= Given request =
Render every line of the records below as a Markdown table with the columns "Row" and "Text", numbering the rows and skipping blank lines. Leave the pictures out of the table.

= Record list =

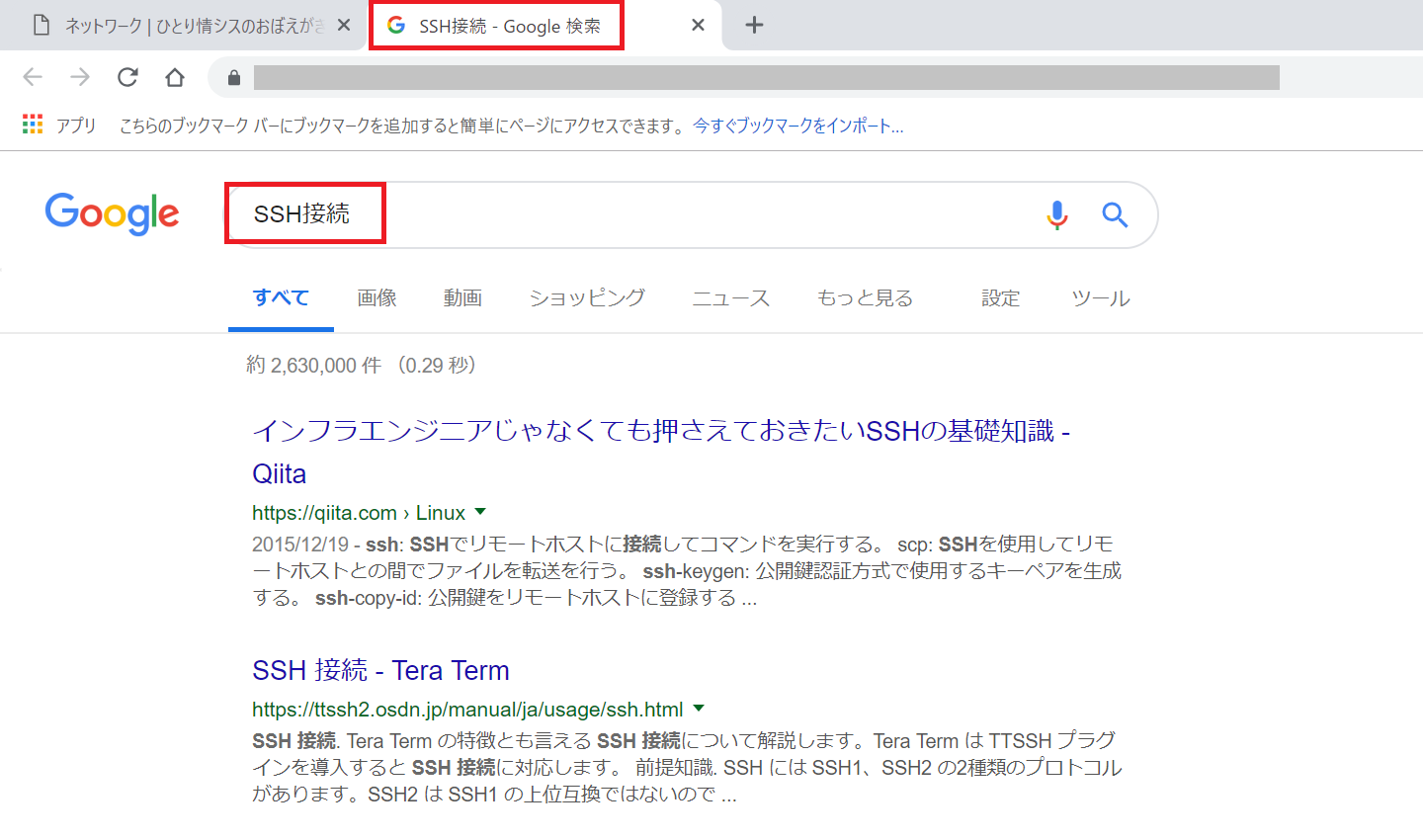Image resolution: width=1423 pixels, height=840 pixels.
Task: Click the search box containing SSH接続
Action: point(632,214)
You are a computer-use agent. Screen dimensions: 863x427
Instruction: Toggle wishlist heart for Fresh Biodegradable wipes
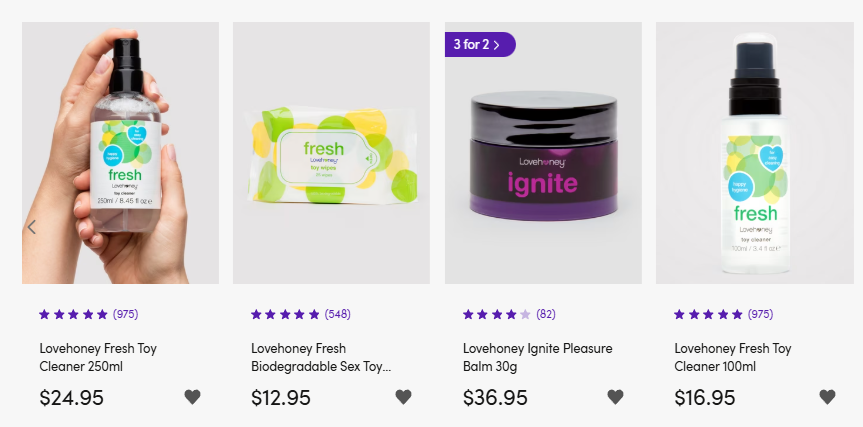coord(403,397)
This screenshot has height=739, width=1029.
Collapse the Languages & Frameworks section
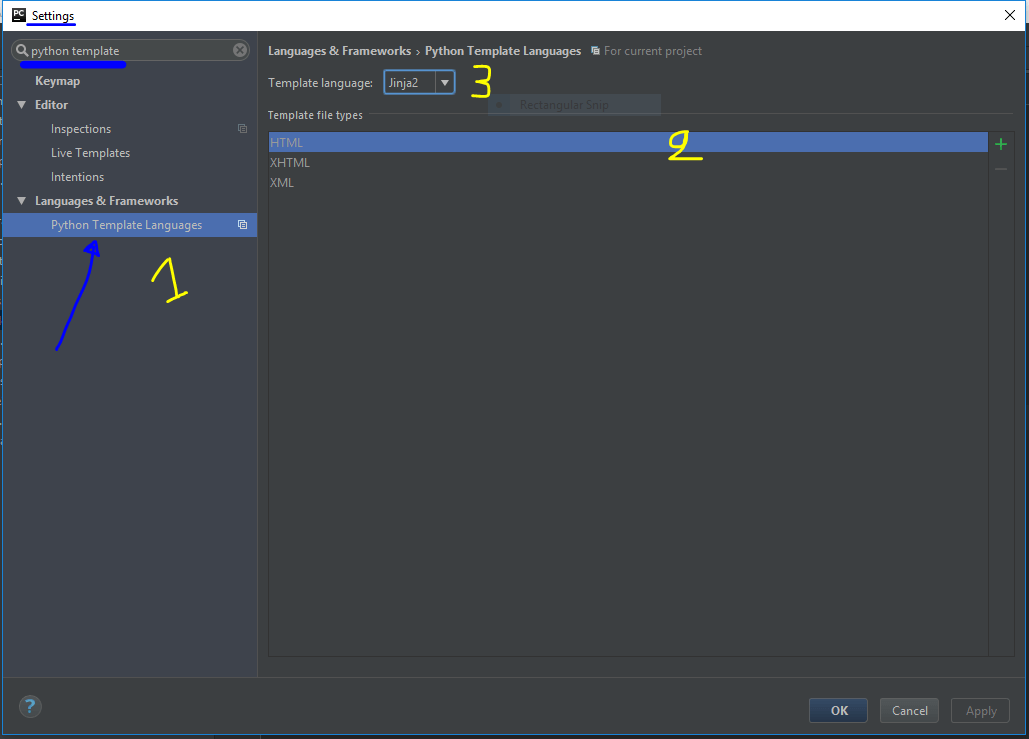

= Solution for this problem =
| Row | Text |
|---|---|
| 1 | Image resolution: width=1423 pixels, height=840 pixels. |
| 2 | Task: Click the search box containing SSH接続 |
| 3 | Action: point(632,214) |
| 4 | You are a computer-use agent. Screen dimensions: 863x427 |
| 5 | Instruction: Toggle wishlist heart for Fresh Biodegradable wipes |
| 6 | coord(403,397) |
| 7 | This screenshot has height=739, width=1029. |
| 8 | Collapse the Languages & Frameworks section |